Contudo, o veículo foi furtado, conforme Boletim de Ocorrência, dessa forma o autor pediu em juízo o reembolso de R$ 37 mil, correspondente ao valor do carro. Ele defendeu a tese de que o fabricante deu informações inadequadas e insuficientes sobre a fragilidade do equipamento de segurança.
Em primeiro grau a sentença julgou procedente o pedido de indenização. De acordo com a sentença, “na forma como foi divulgado no mercado, o imobilizador eletrônico tem a função de impedir a partida do veículo por pessoa que não tenha a chave original, ainda que se tente a ligação direta”.
Inconformado, o fabricante recorreu ao TJ-SP (Tribunal de Justiça de São Paulo) buscando inverter o julgamento. O recurso foi distribuído para o relator, Beretta da Silveira, da 3ª Câmara de Direito Privado.
Para o relator, “forçoso reconhecer que o sistema não funcionou na forma veiculada pela apelante, pois o automóvel foi colocado em movimento sem a chave codificada original”.
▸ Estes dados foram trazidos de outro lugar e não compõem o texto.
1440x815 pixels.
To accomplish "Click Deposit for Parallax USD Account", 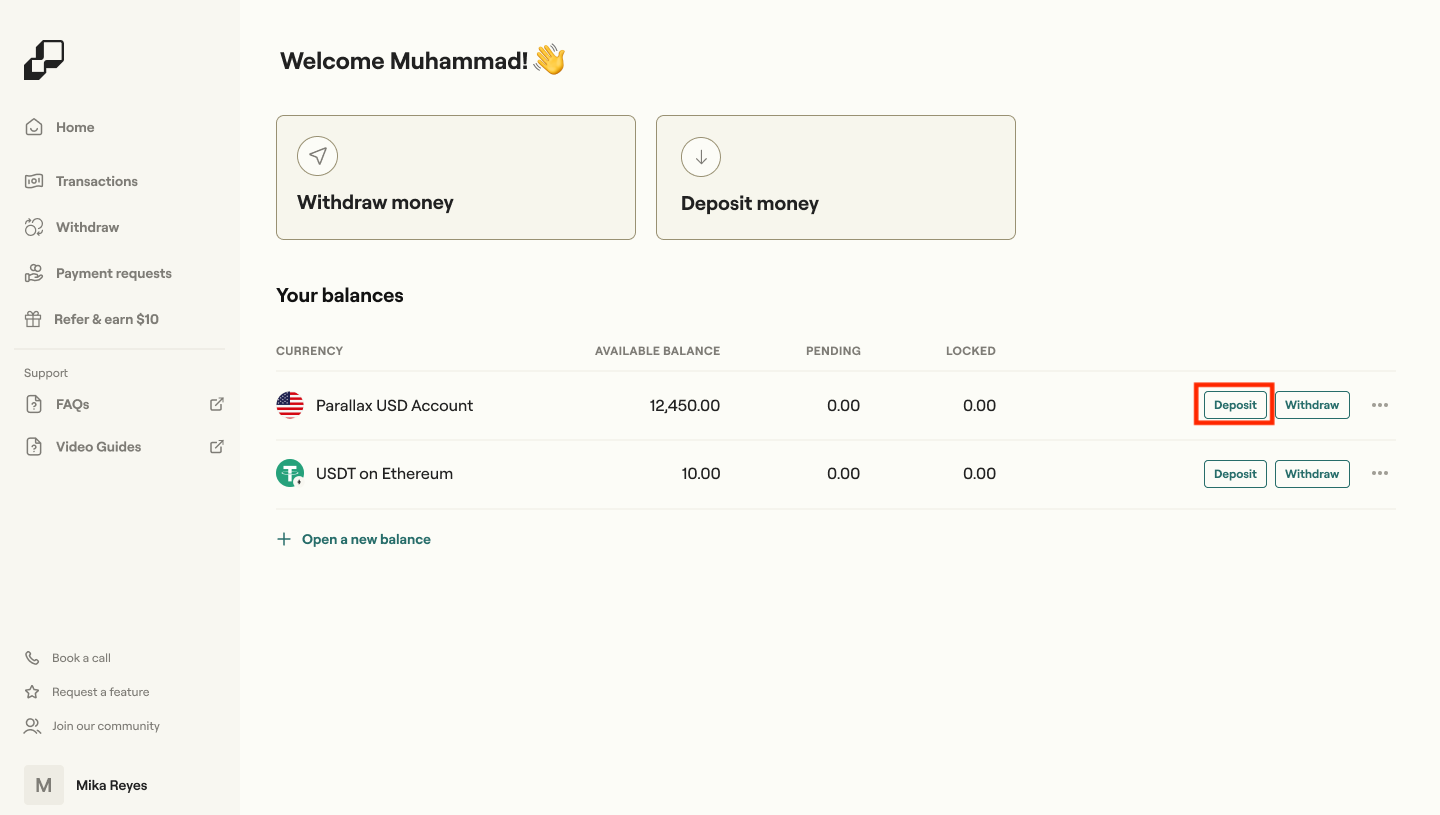I will (1235, 405).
Segundo o acórdão, se aplica ao caso o artigo 12 do Código de Defesa do Consumidor, pois o fabricante, responde, independentemente, da existência de culpa, pela reparação dos danos causados aos consumidores por defeitos decorrentes do projeto.
Para Silveira, a responsabilidade do fabricante não se limita à função de substituir peças e corrigir defeitos, os transtornos causados ao consumidor exigem, além da função reparadora, que essa responsabilidade tenha também função preventiva e pedagógica de desestímulo à fabricação de produtos defeituosos.